Needless to say, this brilliantly conceived law was never passed; but the idea of it stands as an example of the doctrinaire tendencies of Montevidean statesmen of which the rural industries complain.
That there is a mysterious something in the air of Montevideo which influences men in the direction of abstract idealism, and at the same time blinds them to facts which their cherished theories will not fit, seems undeniable. But it is unlikely that Uruguay will ever again be plunged into the ruinous throes of Revolution.
Once the leaders of Uruguayan opinion grasped the fact that Revolution is the greatest possible impediment to the best interests of the country, the peaceful future of the Republic was assured; and they now seem to have grasped it clearly and firmly.
State insurance, State railways, State tramways, water and gas works, electrical power stations and, in fact, State everything was Señor Batlle’s[15] plan for holding Uruguay up to the world as a splendid object-lesson in State Socialism. Here again one sees the fire of patriotism gleaming through a mass of practical difficulties (the obtaining of necessary capital for the purpose, and on the necessary conditions of the execution of such splendid plans, for instance) in the way of the accomplishment of the President’s dream.

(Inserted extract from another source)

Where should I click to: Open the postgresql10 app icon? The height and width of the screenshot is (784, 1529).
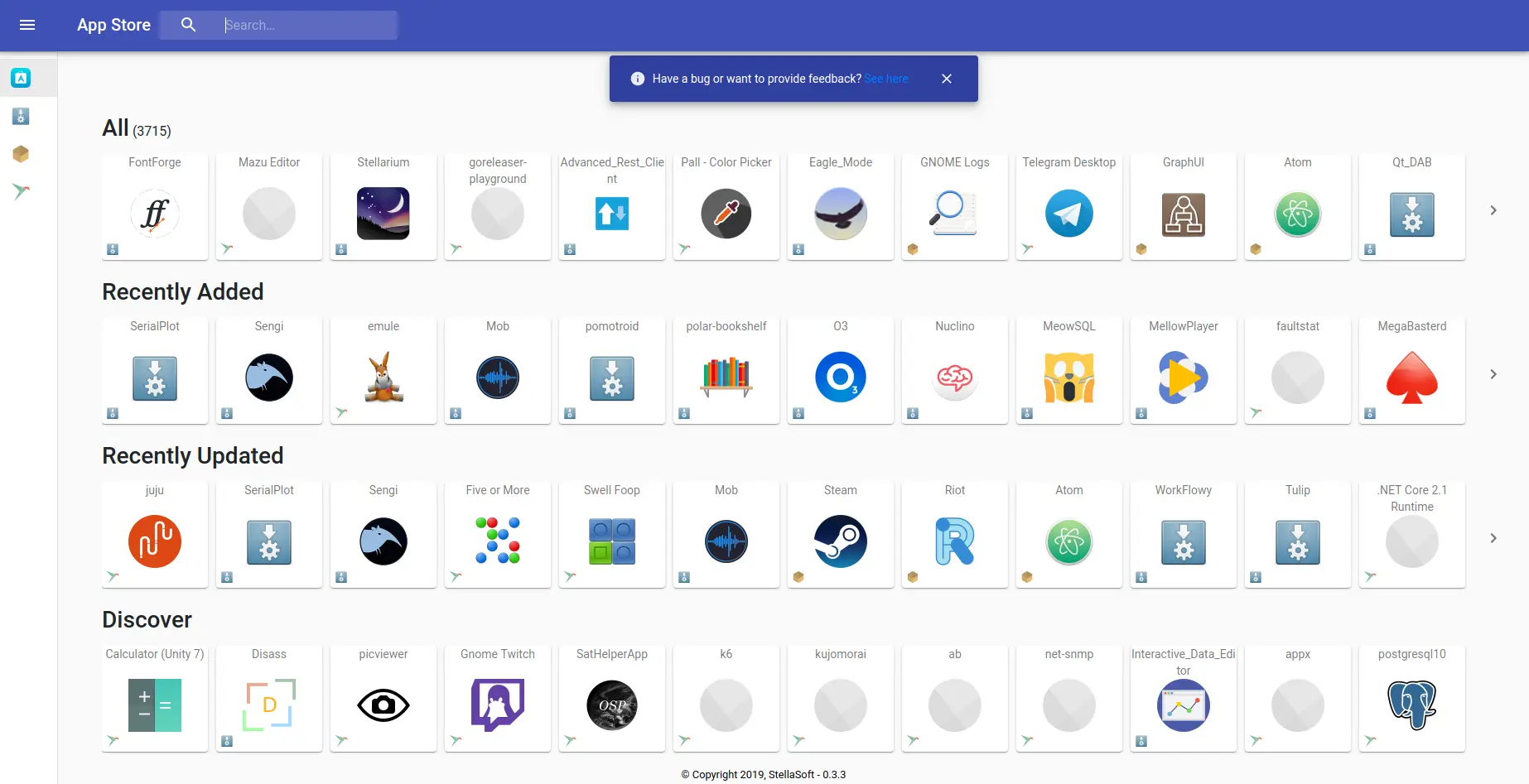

Equally patriotic were those who endeavoured to keep the brakes well pressed on to the wheels of the “progressive” Presidential car; hoping for the conclusion of Señor Batlle y Ordoñez’s term of office before too much harm were done. But, mark this, not a sign of overt rebellion in a situation over which only a few years ago the whole country would have been engaged in a fratricidal struggle.
Señor Batlle y Ordoñez was an autocratic democrat; desiring and firmly, even obstinately, determined, to rule as absolutely as any Tsar in what he conceived to be the true interests of all classes of the population.

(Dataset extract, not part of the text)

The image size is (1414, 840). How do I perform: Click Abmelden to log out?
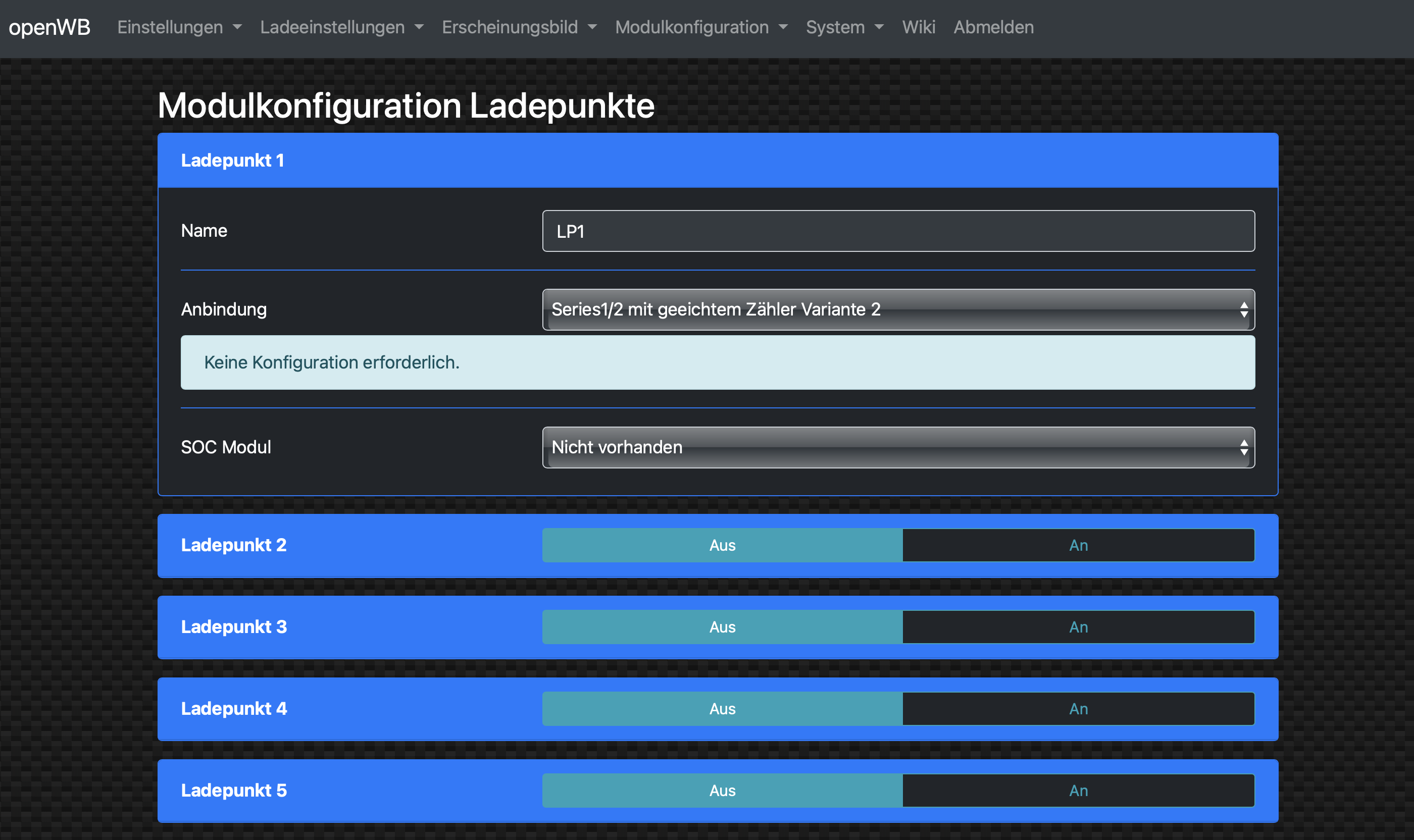(x=993, y=27)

The present writer well remembers hearing him, on the first day of the great general strike of 1911, addressing the strikers from the balcony of Government House at Montevideo.
He told them that were it not for his high office he would be among them and with them; counselled them to stand firmly for their rights; and wound up with a warning that any acts of intimidation or violence on their part would not only injure their just cause, but expose the guilty parties to extremely severe punishment.
By way of underlining this last wholesome admonition, Martial Law was immediately declared, and the next day saw the town filled with Horse, Foot and Artillery. This move (which caused some doubt in the mind of the extreme Labour Party as to which way the Presidential wind was really blowing), and the fact that the flags, illuminations and firework installations were already nailed up for the celebration of the Centenary of Artígas, the National Hero, whose memory has of late years been completely whitewashed by the National Historians, caused the strike to fizzle out and all hands to join, a day or two later, in festivities the brilliance of which confirmed the reputation of the Montevideans as past masters of artistic illumination.
The only net result of the strike appeared to be the fining, in the strict terms of its concession, of the Montevideo Tramways Company for neglecting to run cars according to schedule during a period when it was physically impossible for it to have done so. When no bread was baked and even doctors were forced by the strike leaders to abandon the use of their carriages; when, in fact, the whole city kept a sabbath during which no man might do any manner of work. A state of things enforced by patrols of strikers armed with revolvers—until the troops of their friend the President suddenly appeared upon the scene.